Deckmantel einer vermeintlich missionarischen Ausrichtung
In einem Video hieß es: „So raten wir euch: Lauert und sucht einzelne Personen der ,Pro NRW‘ im Geheimdienstverfahren auf, sammelt genug Informationen über ihre Wohnorte, über ihre täglichen Routen, ihre Arbeitsplätze. Und dann nach guten und ausreichenden Recherchen und einem strategischen Plan: Schlagt zu!“ Der Zugriff, so ein gewisser „Abu Ibrahim“ weiter, solle am besten im Schutz der Dunkelheit oder im Morgengrauen stattfinden. „Und dabei ist zu bevorzugen dass ihr sie tötet, dass ihr euren Propheten rächt, indem ihr sie tötet.“
Der Verein „Millatu Ibrahim“ hatte in ganz Deutschland zum aktiven Kampf gegen die verfassungsgemäße Ordnung aufgerufen. Betrieben wurde die Organisation von dem Österreicher Mohamed Mahoud, der seit 2011 in Deutschland lebte. „Unter dem Deckmantel einer vermeintlich missionarischen Ausrichtung hatte ‚Millatu Ibrahim‘ der salafistisch-islamistischen Szene einen Anlaufpunkt geboten, um diese zu stärken und zu radikalisieren“, heißt es in einer Einschätzung des nordrhein-westfälischen Innenministeriums.

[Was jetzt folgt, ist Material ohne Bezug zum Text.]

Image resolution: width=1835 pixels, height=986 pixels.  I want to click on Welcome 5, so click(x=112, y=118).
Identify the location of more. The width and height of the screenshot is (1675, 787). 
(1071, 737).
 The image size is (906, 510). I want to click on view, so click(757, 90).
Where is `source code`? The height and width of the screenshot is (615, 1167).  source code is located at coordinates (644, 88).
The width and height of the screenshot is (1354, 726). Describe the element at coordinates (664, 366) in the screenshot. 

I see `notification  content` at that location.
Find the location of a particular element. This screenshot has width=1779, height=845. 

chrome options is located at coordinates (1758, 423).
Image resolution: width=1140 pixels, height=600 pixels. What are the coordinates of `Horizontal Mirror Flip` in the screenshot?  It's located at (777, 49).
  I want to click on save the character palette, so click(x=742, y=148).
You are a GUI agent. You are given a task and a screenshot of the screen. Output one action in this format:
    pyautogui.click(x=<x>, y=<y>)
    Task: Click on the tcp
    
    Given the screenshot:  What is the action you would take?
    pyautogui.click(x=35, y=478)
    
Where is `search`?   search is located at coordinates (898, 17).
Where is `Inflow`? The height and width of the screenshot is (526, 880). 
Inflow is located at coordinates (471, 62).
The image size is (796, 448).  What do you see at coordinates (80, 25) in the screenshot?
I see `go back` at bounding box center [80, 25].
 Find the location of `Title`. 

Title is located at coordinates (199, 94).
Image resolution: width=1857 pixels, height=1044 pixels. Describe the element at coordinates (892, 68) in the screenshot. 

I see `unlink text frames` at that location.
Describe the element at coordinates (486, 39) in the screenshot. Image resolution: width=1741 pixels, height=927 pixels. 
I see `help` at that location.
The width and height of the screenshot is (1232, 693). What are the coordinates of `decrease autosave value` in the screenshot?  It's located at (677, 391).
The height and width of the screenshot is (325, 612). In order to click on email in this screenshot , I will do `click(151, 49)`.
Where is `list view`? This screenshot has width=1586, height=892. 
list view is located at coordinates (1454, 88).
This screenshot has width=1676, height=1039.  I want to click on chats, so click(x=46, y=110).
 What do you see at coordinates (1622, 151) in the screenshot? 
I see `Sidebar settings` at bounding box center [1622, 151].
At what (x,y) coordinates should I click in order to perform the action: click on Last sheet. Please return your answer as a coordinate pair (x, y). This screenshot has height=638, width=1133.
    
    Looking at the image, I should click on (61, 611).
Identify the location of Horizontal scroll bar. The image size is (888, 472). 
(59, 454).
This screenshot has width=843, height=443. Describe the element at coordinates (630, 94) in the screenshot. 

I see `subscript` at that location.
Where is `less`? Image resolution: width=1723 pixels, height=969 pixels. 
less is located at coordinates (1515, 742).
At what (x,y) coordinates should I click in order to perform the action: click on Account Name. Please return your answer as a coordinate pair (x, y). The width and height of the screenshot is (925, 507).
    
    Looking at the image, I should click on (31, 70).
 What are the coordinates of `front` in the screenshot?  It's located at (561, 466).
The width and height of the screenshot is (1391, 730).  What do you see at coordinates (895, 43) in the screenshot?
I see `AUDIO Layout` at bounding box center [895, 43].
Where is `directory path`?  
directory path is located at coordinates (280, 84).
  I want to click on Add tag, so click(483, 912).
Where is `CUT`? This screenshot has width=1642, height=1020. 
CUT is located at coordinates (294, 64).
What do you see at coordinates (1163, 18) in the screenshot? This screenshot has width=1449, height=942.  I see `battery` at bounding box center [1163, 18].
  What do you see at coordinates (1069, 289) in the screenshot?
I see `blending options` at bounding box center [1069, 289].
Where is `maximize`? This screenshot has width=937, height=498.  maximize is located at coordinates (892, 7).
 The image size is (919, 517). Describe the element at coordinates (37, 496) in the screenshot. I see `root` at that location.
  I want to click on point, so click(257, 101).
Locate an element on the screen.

„Diese Strömung ist in einer radikalen Weise religiös“
Zwar haben die Sicherheitsbehörden die Salafistenszene seit langem fest im Blick. Doch trotz des intensiven Vorgehens gegen radikale Salafisten nimmt ihre Zahl zu - offenbar wegen der massiven Internetprogaganda. Nach Angaben des Verfassungsschutzes hat sich ihre Zahl allein in Nordrhein-Westfalen binnen zwölf Monaten auf 1000 verdoppelt. Besonders aktiv sind Salafisten im Rhein-Ruhrraum (Aachen, Bonn, Wuppertal/Solingen, Bochum).
Der Salafismus ist eine religiöse und politische Bewegung, die nur von einer Minderheit der Muslime getragen wird. „Diese Strömung ist in einer radikalen Weise religiös, die sich stark an den Fundamenten der Religion orientiert, aber nicht von vorneherein extremistisch sein muss“, heißt es in einer Stellungnahme des nordrhein-westfälischen Innenministeriums. Die Sicherheitsbehörden unterscheiden zwischen „politischem Salafismus“ (90 Prozent der Salafisten) und „dschihadistischem Salafismus“ (10 Prozent der Salafisten).
100 Personen zwischen Rhein und Weser
Zwar halten auch „politische Salafisten“ Gewalt zur Durchsetzung der eigenen religiösen Vorstellungen für legitim, doch sind sie nach Einschätzung der Sicherheitsbehörden nicht als „terroristisch ausgerichtet“ zu bewerten. Der „dschihadistische Salafismus“ dagegen hält den bewaffneten Kampf für die Errichtung eines islamischen Staates für eine „islamische Pflicht“. Derzeit rechnet das nordrhein-westfälische Innenministerium 100 Personen zwischen Rhein und Weser dem „dschihadistischen Salafismus“ zu.